My capstone project is related to an existing program called Portal to the Public developed by the Pacific Science Center in Seattle, which partners informal education teams with professional scientists to create programs for science outreach. I searched the evaluations and found their summative evaluation for their pilot program, which concluded in 2009. Pacific Science Center contracted with an evaluation consulting firm to conduct the evaluation. They were trying to answer three main questions:
1) To what extent and in what ways were the PoP guiding framework, materials, and approaches
implemented and adopted at the five sites?
2) What factors affected implementation and adoption?
3) To what extent and in what ways was the PoP approach effective in A. Building partnerships with scientists and science-based organizations? B. Providing professional development to scientists? C. Communicating current science to museum visitors?
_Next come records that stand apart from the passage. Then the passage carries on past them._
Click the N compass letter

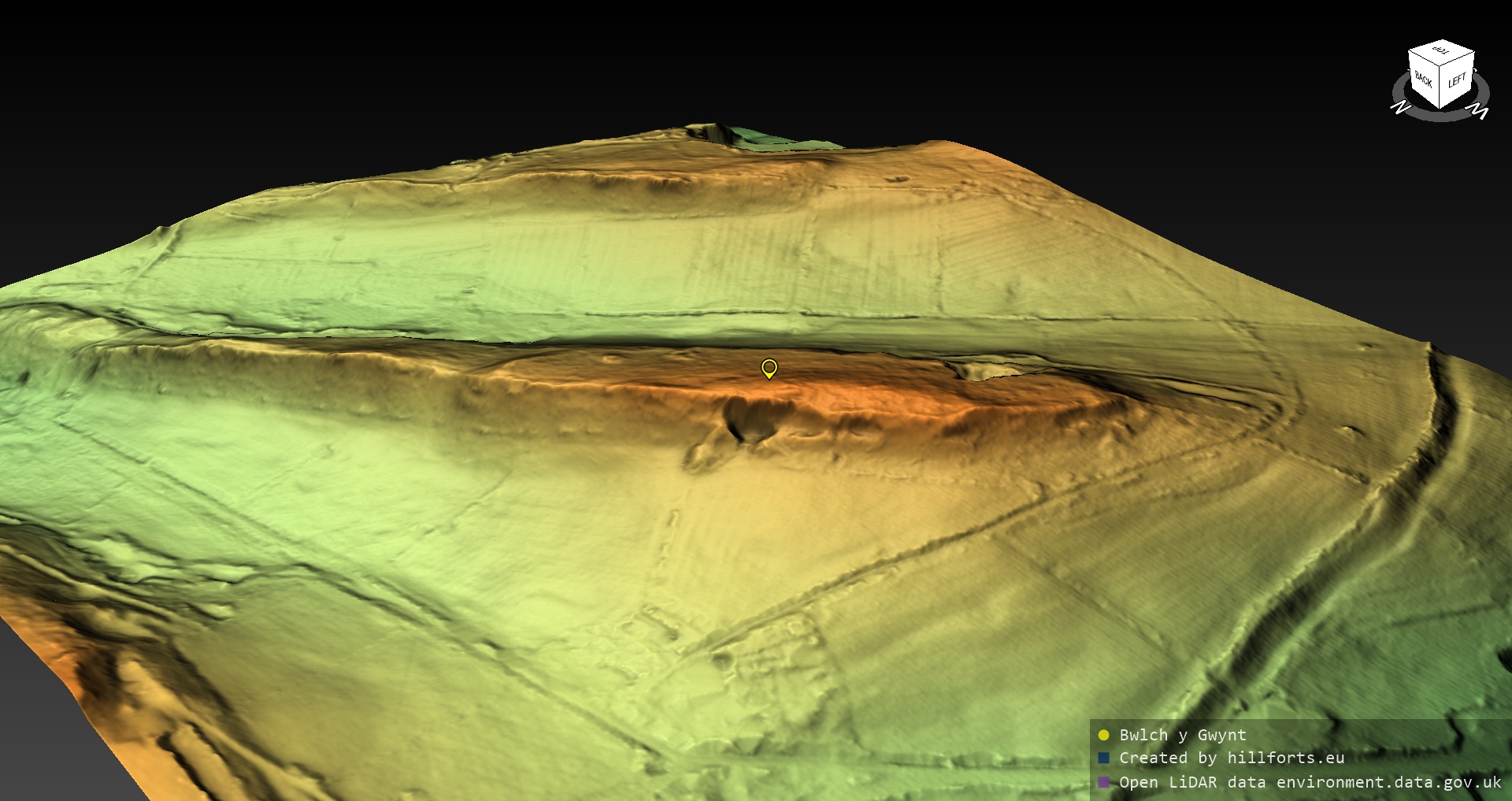1400,107
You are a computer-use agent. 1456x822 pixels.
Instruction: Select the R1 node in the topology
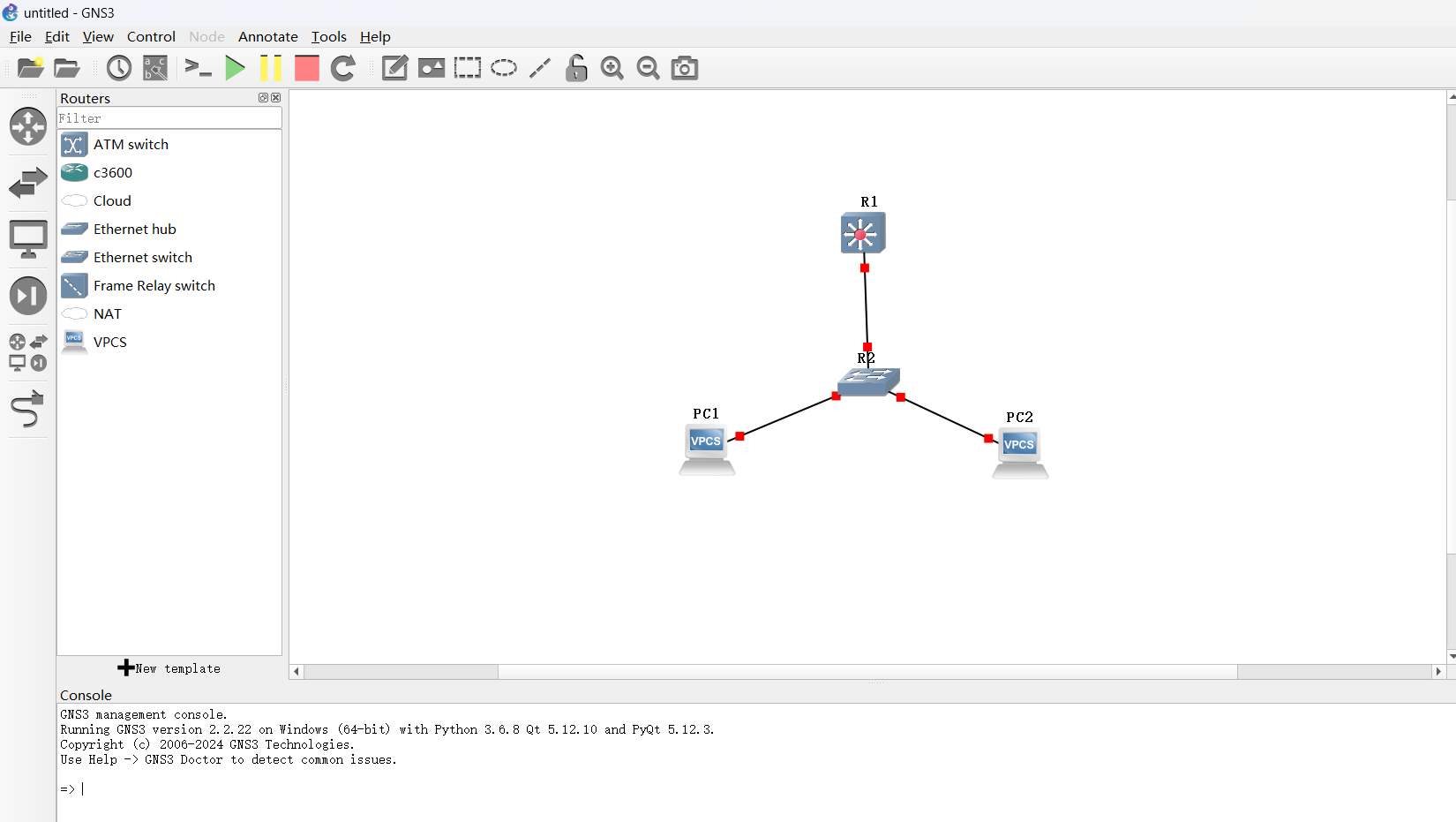(x=862, y=234)
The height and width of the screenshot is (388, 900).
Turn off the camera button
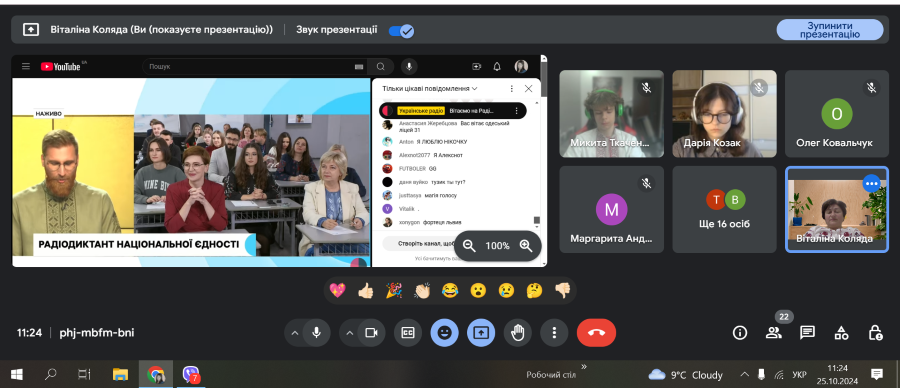tap(371, 332)

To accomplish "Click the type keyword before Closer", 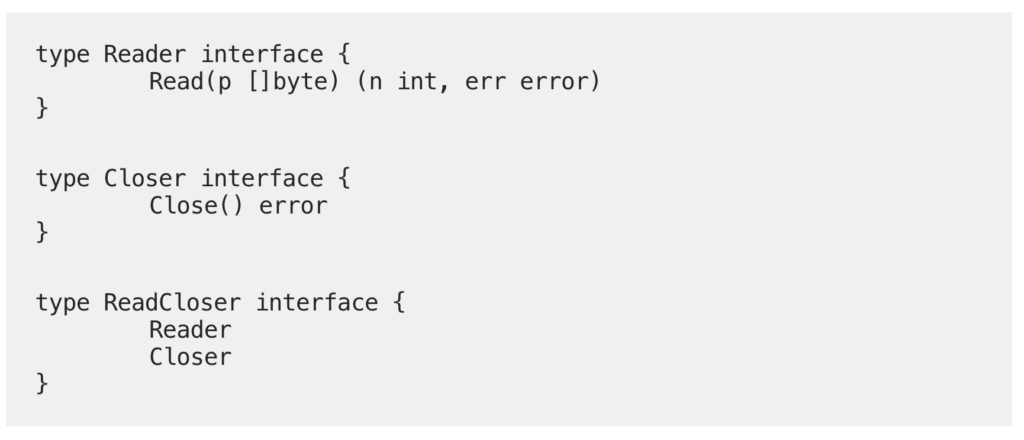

The evaluation consisted of surveys of three populations: informal science educators, participating scientists, and groups of general public museum visitors. They also collected data through passive observation and in-depth interviews. They were able to survey 13 informal educators, 38 scientists, and 16 visiting groups which consisted of 69 museum visitors.
On the preparation end of the survey for the informal educators and scientists, they found that formal experience in professional development and development of public programs helped with implementing the program, as well as robust existing relationships between institutions and scientists. They also found that participating scientists who attended professional development workshops associated with the program were much more understanding of the overall mission and more prepared to conduct science outreach.
All five institutions reported that finding partner scientists took longer than they anticipated (I've already found this myself). For scientists that did participate, the primary motivation they cited was to "communicate work and raise public awareness of science" with the second most being to "encourage young people to enter science, technology, engineering, and math (STEM) fields."
On the museum visitor side, the evaluators found a positive response. They noted that the design of each scientist's teaching tools, as well as their vocabulary, greatly affected how accessible their science was to adults or to children. Many visitors expressed enthusiasm and reported learning about new science careers about which they were previously unaware. Most notably, those programs with dynamic interactions between scientists and visitors, and those based around hands on materials, seemed to induce the most learning.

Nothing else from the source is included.